[Data shown]

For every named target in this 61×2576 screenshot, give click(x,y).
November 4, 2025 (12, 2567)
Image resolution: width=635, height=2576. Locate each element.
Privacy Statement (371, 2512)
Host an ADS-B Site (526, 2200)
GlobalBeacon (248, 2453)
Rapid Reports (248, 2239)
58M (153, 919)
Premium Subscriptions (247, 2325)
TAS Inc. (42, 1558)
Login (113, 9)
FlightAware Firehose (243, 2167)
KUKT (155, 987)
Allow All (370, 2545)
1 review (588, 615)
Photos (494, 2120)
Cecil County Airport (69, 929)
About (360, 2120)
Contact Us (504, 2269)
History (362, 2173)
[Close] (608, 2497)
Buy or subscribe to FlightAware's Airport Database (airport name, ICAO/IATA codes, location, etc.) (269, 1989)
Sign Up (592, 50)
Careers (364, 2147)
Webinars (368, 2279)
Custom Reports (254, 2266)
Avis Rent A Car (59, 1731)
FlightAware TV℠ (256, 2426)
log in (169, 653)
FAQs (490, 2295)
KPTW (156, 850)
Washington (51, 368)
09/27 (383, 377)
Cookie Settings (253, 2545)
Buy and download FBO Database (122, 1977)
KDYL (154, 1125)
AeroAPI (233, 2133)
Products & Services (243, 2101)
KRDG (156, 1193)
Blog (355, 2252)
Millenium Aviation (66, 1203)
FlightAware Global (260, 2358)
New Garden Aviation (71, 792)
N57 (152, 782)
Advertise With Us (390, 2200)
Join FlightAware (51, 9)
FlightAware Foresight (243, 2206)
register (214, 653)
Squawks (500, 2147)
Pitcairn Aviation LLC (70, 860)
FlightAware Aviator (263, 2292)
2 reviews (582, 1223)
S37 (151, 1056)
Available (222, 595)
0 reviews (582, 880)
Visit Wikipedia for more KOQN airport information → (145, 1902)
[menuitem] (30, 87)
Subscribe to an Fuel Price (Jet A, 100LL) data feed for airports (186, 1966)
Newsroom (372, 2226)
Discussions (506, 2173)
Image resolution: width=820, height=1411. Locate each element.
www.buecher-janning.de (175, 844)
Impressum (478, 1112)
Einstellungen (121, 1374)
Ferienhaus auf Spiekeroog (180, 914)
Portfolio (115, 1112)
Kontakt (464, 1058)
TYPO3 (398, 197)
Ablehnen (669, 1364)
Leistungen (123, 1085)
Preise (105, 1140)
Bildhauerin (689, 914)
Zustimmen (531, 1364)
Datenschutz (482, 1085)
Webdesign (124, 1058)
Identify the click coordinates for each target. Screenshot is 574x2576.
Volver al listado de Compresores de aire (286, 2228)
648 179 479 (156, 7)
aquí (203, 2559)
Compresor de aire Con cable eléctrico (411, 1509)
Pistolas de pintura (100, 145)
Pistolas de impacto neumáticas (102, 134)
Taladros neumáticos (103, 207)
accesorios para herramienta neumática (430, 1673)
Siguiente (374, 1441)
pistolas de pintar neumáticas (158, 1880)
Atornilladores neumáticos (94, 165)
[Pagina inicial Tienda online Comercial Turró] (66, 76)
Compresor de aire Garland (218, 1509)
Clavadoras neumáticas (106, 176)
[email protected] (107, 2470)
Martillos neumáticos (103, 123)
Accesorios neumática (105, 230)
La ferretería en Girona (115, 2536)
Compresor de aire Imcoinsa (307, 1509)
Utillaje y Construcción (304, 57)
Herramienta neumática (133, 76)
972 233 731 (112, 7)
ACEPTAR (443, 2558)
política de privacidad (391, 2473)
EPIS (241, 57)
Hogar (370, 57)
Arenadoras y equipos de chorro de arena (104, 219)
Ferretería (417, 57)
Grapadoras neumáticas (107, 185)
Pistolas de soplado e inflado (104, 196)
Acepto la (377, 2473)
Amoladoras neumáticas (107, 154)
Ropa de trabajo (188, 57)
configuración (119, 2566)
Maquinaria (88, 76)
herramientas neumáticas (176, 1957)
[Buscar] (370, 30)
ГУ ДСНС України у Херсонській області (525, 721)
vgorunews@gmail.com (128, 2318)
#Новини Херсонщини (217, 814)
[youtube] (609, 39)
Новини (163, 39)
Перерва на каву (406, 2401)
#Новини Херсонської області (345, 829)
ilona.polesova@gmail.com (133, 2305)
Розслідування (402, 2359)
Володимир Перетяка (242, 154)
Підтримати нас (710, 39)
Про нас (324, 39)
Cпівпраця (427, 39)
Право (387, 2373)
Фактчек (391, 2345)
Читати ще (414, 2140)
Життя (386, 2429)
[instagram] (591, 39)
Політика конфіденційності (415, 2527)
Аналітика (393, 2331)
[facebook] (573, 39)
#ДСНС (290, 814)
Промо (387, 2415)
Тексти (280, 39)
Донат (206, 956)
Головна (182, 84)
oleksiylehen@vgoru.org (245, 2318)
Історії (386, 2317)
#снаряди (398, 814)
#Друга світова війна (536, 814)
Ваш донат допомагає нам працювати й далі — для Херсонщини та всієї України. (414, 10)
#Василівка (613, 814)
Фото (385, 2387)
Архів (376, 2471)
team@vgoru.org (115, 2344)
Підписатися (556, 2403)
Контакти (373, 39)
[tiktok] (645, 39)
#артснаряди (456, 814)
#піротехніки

[/Data shown]

Above are the records; copy every line in them that holds the word "each".

## Written solution
Image resolution: width=635, height=2576. Locate each element.
Image resolution: width=820, height=1411. Locate each element.
Identify the click coordinates for each target. Screenshot is 574x2576.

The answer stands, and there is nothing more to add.